We can improve this by using a "binary search" to run the trial method.
def linear_trial low, high
result = false
while result == false && low != high
break if yield low
low += 1
end
low
end
def trial low, high, &b
# binary search
while high - low > 2
mid = (low + high)/2
result = yield mid
if result
high = mid
else
low = mid
end
end
linear_trial mid-2, mid+1, &b # to make impl simple.
end
Using the binary search version, we can find the boundary value of 2,147,483,648 within 0.20 seconds. In terms of calculation cost, the order has been reduced from O(n) to O(log n).
So, now we know that 2,147,483,647 is okay and 2,147,483,648 is not okay (error). Let's add our findings to the ticket.
With my observation,
* There is no exception if a is 2_147_483_647 or smaller
* There is exception if a is 2_147_483_648 or bigger
A Ruby committer reads this report and immediately understands the problem. The committer then fixes the issue. Congratulations!
Some of you may have noticed the significance of the number 2,147,483,648. It is equal to 2^31. That is, there is no problem if a < 2^31.
The original error message was integer 3000000000 too big to convert to int' (RangeError)`.
The conversion fails because the value exceeds the maximum number of C's integer value.
In this environment, the range of C's integer value is -2^31 ~ 2^31-1, so the value 2^31 exceeds the range.
Let's check the original implementation.
static VALUE
int_add(VALUE self, VALUE n)
{
if (FIXNUM_P(self) && FIXNUM_P(n)) {
/* c = a + b */
int a = FIX2INT(self);
int b = FIX2INT(n);
int c = a + b;
VALUE result = INT2NUM(c);
return result;
}
else {
return rb_int_plus(self, n);
}
}
Observe the usage of FIX2INT(). An error is raised by this conversion macro. Let's use long instead.
static VALUE
int_add(VALUE self, VALUE n)
{
if (FIXNUM_P(self) && FIXNUM_P(n)) {
/* c = a + b */
long a = FIX2LONG(self);
long b = FIX2LONG(n);
long c = a + b;
VALUE result = LONG2NUM(c);
return result;
}
else {
return rb_int_plus(self, n);
}
}
And now we have fixed this problem. Yay!
Ruby can represent huge numbers as integers, as long as memory is available. However, C or other languages often have a limit on their integer representation. It is important to recognize such limitations, not only for Ruby, but for programming in general.

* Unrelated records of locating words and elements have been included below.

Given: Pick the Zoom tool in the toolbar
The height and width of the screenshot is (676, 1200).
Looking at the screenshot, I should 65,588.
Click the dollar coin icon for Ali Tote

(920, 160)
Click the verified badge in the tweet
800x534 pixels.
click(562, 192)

If you have a problem with huge application, what should you do?
Try to reduce the amount of code involved. If it is acceptable, you should gradually delete the lines of an application using a strategy similar to the binary search we used earlier.

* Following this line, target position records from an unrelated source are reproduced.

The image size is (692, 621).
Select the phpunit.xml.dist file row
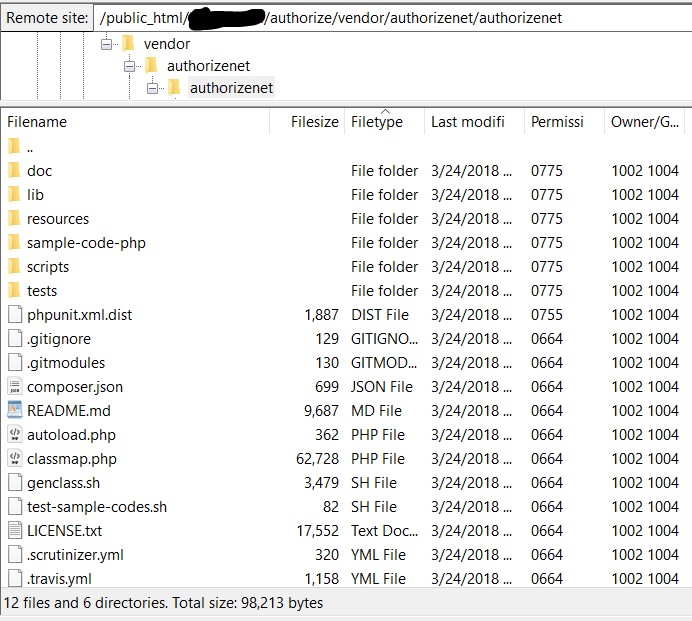pyautogui.click(x=79, y=314)
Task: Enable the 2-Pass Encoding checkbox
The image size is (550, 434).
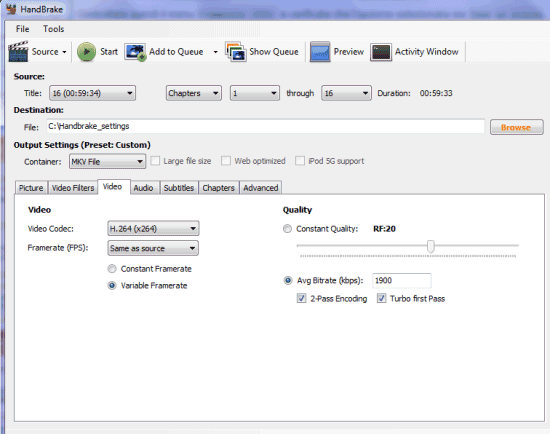Action: [x=301, y=298]
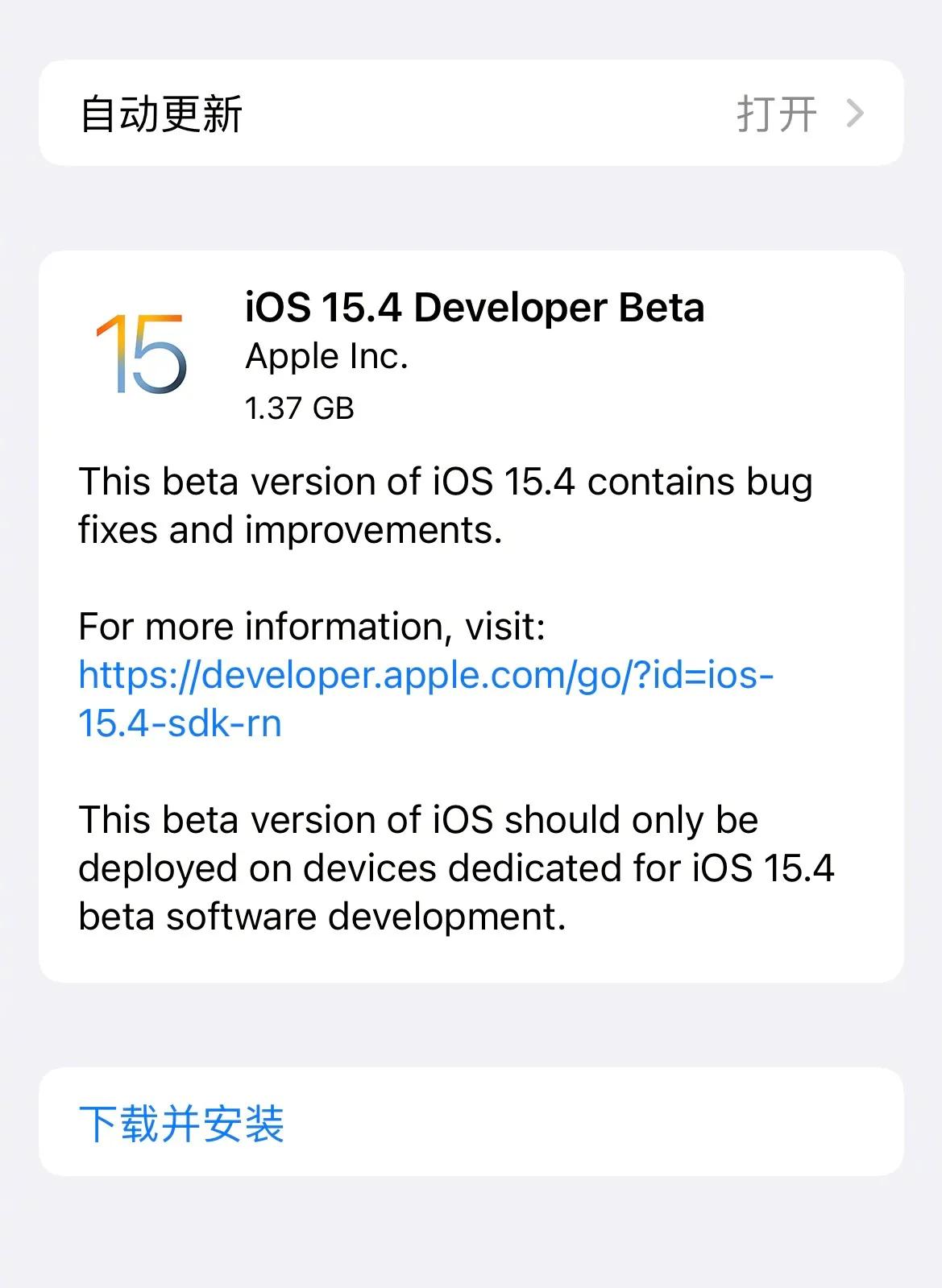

You should use version control (e.g. git) so that you can easily revert any changes you make. This can make it easier to aggressively delete code.

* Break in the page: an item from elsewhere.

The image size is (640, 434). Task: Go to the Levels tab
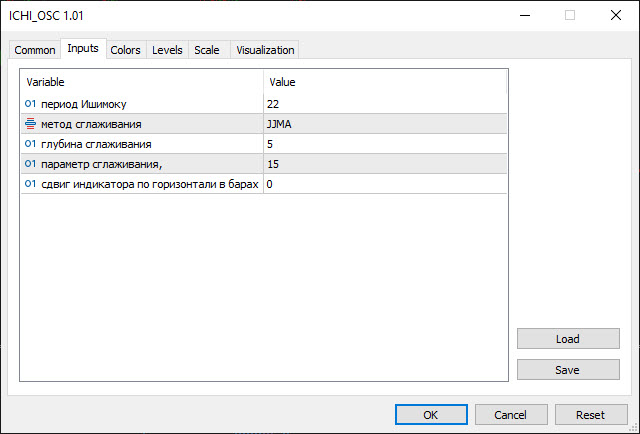(x=167, y=50)
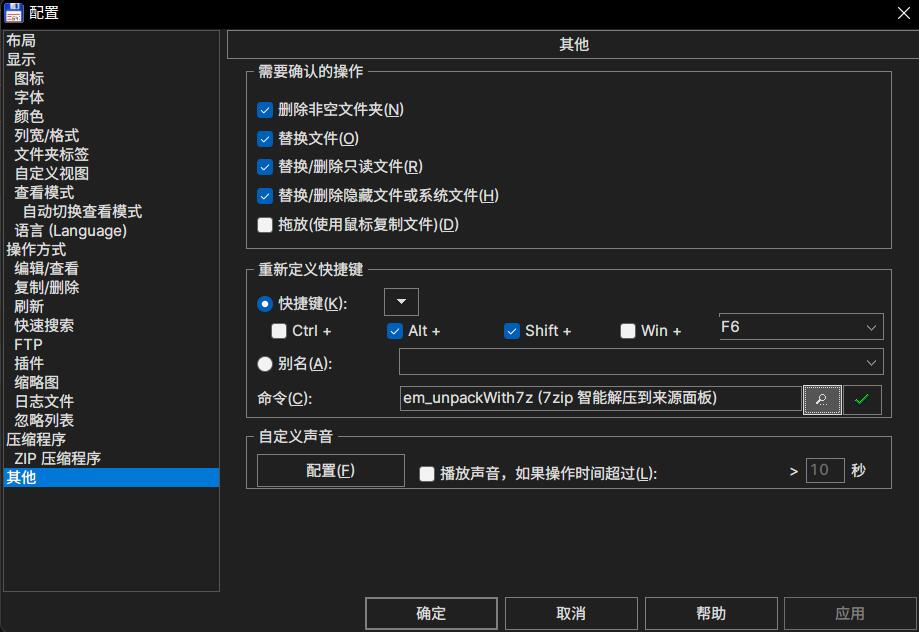Screen dimensions: 919x632
Task: Uncheck the Shift + modifier checkbox
Action: point(512,331)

There are non-deterministic issues related to GC bugs, threading bugs, VM bugs and so on (Koichi gets such errors frequently).
MRI has many assertions to check assumptions. Usually we disable such assertion checking because of their impact on performance. But you can use enable them to help you to debug.
Setting RGENGC_CHECK_MODE in gc.c to 2, and VM_CHECK_MODE in vm_core.h to 1, will enable this feature.
If you want to pass these options to the C compiler, pass -DRGENGC_CHECK_MODE=2 -DVM_CHECK_MODE=1 options as cflags (and you need to run make clean before this trial).